Automation, the be-all and end-all of pool-water care, is sometimes of little value and even counterproductive when well-meaning pool operators fiddle with the standardization (calibration) on a routine basis. Even more often, PPOA field analysts observe, different folks use different test kits for this sometimes daily “accuracy” check. We, along with some of the biggest equipment distributors in the country, have discovered that the use of color-comparator test kits (incorporating manual, visual comparisons to color standards) often results in differing pH readings for the same water at the same time. This is true not only because different folks have different “color vision” or use varying light sources but, shockingly, because phenol red can give us erroneous results when the chlorine residual in the sample is more than about one part per million! (and that’s even true when the reagent contains a bit of thio…) So fiddling with the standardization too often, trying to make the machine precisely match the test results, virtually guarantees inaccurate readings – therefore erroneous control – a fair amount of the time.

While this pH-testing phenomenon and its significant ramifications will be thoroughly reported on in a future PrP, leave it for now that the calibration of a reliable, functioning controller should be LEFT ALONE once your distributor’s tech or you have got it “about right”. And getting it there should be done by one person – hopefully that manufacturer’s field tech or your chief pool operator – with the following conditions: Use the most reliable kit you have, digital if possible; Ensure your water’s chlorine residual is not much more than one ppm while no less than about half a part*; Be comfortable with the pH value and setting before any chlorine-residual/ORP comparisons are made; Do this calibration test in the morning with any pool blankets off, but before the mass of humanity jumps in.
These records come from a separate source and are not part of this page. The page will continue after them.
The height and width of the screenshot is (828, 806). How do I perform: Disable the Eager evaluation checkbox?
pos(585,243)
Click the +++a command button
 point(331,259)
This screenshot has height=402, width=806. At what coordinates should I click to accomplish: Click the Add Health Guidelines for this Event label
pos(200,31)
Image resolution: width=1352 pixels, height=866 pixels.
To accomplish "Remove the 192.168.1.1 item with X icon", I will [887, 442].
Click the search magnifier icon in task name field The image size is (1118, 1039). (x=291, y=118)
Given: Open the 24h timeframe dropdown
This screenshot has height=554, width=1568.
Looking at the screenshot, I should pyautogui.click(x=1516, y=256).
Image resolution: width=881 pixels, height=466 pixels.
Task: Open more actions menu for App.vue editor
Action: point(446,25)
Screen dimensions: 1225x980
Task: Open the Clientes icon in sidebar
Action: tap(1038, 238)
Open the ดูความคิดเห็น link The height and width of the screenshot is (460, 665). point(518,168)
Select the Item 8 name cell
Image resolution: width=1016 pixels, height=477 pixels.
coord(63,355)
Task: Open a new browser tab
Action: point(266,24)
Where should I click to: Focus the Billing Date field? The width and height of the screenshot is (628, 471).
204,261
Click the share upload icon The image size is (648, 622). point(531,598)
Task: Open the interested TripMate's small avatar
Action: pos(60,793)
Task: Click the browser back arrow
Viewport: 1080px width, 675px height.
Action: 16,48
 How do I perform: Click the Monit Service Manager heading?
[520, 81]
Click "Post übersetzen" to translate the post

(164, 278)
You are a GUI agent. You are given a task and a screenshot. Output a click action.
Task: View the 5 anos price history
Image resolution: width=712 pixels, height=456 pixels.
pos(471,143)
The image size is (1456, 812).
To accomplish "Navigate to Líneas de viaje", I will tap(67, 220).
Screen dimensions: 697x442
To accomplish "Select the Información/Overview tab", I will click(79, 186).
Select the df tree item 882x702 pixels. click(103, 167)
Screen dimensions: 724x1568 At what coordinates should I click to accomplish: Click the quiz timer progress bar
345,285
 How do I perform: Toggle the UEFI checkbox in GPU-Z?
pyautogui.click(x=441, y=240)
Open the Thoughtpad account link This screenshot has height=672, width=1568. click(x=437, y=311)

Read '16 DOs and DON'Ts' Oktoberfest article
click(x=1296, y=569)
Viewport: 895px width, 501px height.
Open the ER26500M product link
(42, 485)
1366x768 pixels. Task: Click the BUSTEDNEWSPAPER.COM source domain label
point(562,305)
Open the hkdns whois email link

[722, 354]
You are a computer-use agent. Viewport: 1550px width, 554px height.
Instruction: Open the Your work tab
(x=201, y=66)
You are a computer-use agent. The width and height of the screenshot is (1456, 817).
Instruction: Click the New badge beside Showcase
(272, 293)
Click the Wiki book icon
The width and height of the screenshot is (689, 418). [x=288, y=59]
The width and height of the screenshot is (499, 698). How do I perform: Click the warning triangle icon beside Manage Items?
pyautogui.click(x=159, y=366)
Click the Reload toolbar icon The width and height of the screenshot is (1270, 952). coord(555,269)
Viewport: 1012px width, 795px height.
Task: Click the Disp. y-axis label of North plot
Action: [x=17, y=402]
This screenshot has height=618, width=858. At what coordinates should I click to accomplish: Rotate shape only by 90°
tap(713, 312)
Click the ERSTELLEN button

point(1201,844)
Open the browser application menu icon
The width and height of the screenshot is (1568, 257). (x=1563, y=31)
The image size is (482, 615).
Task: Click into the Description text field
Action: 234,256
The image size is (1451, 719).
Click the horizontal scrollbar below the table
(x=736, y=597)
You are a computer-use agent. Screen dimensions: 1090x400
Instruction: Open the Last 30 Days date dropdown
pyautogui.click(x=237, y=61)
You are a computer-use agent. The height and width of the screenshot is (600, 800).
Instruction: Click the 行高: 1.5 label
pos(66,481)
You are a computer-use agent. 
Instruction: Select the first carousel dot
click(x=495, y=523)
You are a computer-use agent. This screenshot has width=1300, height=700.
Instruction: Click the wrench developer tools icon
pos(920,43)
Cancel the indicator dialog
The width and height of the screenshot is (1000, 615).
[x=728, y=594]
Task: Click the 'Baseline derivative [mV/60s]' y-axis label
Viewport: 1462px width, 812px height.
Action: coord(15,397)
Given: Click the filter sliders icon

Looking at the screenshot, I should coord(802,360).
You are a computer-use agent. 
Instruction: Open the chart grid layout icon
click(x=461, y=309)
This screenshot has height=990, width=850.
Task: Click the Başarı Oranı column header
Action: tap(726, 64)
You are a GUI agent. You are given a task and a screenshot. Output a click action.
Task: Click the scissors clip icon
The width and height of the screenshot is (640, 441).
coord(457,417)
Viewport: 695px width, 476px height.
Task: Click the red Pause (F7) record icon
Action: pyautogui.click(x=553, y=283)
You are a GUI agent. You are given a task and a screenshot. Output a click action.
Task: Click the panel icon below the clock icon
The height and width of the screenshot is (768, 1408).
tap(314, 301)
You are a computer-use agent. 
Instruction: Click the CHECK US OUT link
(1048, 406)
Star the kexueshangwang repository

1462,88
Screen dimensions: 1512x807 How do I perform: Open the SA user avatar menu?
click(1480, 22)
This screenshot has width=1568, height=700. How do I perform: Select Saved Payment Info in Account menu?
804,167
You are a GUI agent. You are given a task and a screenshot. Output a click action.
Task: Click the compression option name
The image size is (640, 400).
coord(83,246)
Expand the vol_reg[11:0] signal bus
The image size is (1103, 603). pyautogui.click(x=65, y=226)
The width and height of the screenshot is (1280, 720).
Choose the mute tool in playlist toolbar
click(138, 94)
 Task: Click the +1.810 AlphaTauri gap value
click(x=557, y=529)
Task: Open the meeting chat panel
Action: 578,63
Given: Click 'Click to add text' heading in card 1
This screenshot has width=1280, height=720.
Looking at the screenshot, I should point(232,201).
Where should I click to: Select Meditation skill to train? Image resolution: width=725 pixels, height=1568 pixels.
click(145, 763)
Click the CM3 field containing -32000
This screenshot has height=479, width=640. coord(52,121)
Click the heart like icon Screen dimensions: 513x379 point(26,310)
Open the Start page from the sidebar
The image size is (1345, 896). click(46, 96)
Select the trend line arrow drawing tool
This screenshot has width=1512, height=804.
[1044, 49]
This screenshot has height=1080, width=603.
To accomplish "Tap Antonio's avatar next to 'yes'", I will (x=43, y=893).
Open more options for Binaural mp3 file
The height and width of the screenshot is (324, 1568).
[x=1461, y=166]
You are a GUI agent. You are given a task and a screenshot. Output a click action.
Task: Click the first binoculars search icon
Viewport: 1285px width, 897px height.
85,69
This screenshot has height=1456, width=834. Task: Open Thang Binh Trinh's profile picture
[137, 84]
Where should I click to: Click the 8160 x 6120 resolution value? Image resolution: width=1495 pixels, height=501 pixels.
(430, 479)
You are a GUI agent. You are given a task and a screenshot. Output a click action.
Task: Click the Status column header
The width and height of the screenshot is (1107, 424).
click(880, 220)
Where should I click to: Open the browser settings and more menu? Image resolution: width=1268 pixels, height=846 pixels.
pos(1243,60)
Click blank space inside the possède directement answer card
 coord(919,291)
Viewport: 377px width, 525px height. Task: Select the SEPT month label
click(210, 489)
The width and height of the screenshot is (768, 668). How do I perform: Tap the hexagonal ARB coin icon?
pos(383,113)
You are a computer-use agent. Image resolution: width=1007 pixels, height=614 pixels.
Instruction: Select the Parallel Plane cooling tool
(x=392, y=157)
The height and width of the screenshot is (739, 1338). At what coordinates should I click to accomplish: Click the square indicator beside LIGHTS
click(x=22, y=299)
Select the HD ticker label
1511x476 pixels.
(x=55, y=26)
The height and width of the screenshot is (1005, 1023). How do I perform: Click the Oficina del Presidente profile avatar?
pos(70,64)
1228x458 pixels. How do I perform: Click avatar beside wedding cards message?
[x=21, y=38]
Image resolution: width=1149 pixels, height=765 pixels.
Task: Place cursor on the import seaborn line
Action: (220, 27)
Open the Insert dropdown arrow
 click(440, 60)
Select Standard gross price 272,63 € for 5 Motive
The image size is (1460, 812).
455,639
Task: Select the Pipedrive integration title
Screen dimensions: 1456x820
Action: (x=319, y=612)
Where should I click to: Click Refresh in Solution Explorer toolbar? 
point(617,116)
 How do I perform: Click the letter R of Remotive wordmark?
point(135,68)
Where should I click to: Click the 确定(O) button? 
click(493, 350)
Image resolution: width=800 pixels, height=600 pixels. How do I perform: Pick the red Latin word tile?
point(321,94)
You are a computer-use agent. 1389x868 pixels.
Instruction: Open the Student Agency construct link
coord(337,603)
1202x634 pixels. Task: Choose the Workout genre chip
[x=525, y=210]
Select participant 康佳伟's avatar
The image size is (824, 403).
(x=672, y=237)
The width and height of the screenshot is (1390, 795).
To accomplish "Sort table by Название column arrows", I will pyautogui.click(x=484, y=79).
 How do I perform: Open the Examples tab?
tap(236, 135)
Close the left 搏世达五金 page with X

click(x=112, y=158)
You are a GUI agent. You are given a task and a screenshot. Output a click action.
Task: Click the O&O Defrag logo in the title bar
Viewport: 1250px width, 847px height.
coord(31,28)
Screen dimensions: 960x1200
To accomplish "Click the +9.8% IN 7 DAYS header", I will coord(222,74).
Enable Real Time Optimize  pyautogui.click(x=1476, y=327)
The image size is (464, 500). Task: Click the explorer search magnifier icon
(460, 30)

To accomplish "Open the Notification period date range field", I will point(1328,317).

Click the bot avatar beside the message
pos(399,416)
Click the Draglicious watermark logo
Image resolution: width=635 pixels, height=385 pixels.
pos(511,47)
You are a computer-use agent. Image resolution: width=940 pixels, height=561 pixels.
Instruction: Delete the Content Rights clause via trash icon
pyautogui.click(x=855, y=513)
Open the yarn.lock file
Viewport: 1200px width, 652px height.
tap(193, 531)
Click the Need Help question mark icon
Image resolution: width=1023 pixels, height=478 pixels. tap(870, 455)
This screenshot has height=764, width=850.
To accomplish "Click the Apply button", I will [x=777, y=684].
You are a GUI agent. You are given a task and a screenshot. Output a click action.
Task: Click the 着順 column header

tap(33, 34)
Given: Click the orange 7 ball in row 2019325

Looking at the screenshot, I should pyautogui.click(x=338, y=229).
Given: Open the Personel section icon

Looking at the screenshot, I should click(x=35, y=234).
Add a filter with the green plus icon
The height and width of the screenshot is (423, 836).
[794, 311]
Once this rare but important calibration is accomplished, QUIT. Let your controller do its job, unmolested.

As we’ve seen good controllers go a year or more with no standardization, no probe cleaning, no calibration, no fiddling for both ORP and pH… you really don’t need to tweek it every day or two!

*ORP is standardized best at moderately low chlorine values, as the “chart”, or nomograph (AFO Chapter 10 or ORP and Oxidation – Part 1, PrP Issue #5), shows. The readings between ppm and ORP at a given pH are much more accurate there than at high chlorine residuals. See Precision, Accuracy and Absurdity, PrP #5; and Precision in ORP control, PrP #16.